As we were getting deeper in the misty fog, I was feeling weaker and it didn't take long for Mark to pass me, touting that he was really liking this weather (that's his backyard trails...)! I kept moving but had a lot of difficulty maintaining even a 10 minute/mile pace, that didn't look good. I wasn't really feeling cold but I was getting wetter, especially going through the wet high grass, which gave a sensation of running through a car wash.

I was delighted to make it to the Bolinas Ridge aid station (mile 42.5) after 6:37 of running and having lost only a couple of places, now in 8th! But I didn't feel good and was looking forward to recharge. Drops were pouring from the redwoods and it felt great to stay under the tent. I drank 3 cups of Coke, grabbed 2 cookies and, after a few minutes of staying still, started shivering pretty bad. I was offered a chair and a blanket and, at this point, my mind decided I wasn't going to go for 20 more miles in this rain. There wasn't much value in trying to run 6.5 miles to Randall, so I asked the volunteers and radio to let Agnès know I was dropping and that she could pick me at Bolinas.

The volunteers of the Coastside running club of Half Moon Bay were manning this very wet aid station and they were super nice and helpful. Franz Dill offered me to stay in his car with the heater on, which quickly took care of my hypothermia. And Ron Little provided me the blanket which made a big difference while being under the tent and spending 15 minutes deciding about dropping, never an easy decision...

I don't feel I started too fast today but I barely train on hills this year so far, that I'm seriously undertrained for such a race. Furthermore, I had heard about the rainy forecast but didn't plan accordingly and, given my sensitivity to cold and wet conditions, that was inconsiderate. Last but not least, there were too many question marks in my head to really keep pushing and engage in a potential death march just for the sake of finishing. Yet, I do have a bitter taste in my mouth tonight as I feel this was a waste of a very unique opportunity to complete 9 consecutive finishes, especially given the difficult getting in nowadays. Oh well, I'm alive, that's what matters (to me and a few relative anyway... ;-).
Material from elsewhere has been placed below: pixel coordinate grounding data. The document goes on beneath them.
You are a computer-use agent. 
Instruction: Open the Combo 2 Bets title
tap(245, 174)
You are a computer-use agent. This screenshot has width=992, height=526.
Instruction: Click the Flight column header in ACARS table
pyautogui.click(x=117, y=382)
I carpooled with Pierre-Yves super early this morning. Suffering from his left hamstring, Pierre-Yves didn't run for a month and he was really unsure about making the cut-offs, especially at the Park Rangers asked Tia to reduce the one at the finish from 9 pm to 8:30 pm. I'm stoke to report that he finished in 14:06, with almost 90 minutes to spare. A big moral booster to resume training before his Tahoe 200-mile of September!

I left the finish area before the first runners came in but, after only 8 hours, there were already 50 DNFs which is quite unusual. Surely, this is a tough course and the wet conditions didn't help. As I write these lines at 8:30 pm, 285 runners finished within the time limit, with 45 in the last 30 minutes! Many fights against the clock... That still leaves about 140 DNFs (~30%) I believe.

Chikara didn't win this year but took 2nd in 9:13, behind Cody Reed (9:04). Coming in 7th overall, Mark was the second Masters, at 61! On the women side, Aliza Lapierre won (11th overall) and Quicksilver teammate Bree Lambert took 2nd in 10:55 and an impressive 21st overall.

Next week is Quicksilver 100K, which should be dryer and warmer, if not hot, conditions which suit me much better. Hope these 42 hilly miles will provide some of the much needed training at least!

Congrats to all the finishers and big thanks to Tia and her crew of volunteers for the organization of this race in such an exceptional area! Hope to get the opportunity to at least start a 10th Miwok next year, if God allows me...


Jeff said...

I'm late to the game but did your med team check for PFO? I was a runner who had an unexplained incident.

Jean Pommier said...

Thank you Jeff (?). Yes, heart has been heavily scrutinized as well, with a few tests to check and confirm there was no hole(s), but thanks for double checking, much appreciated!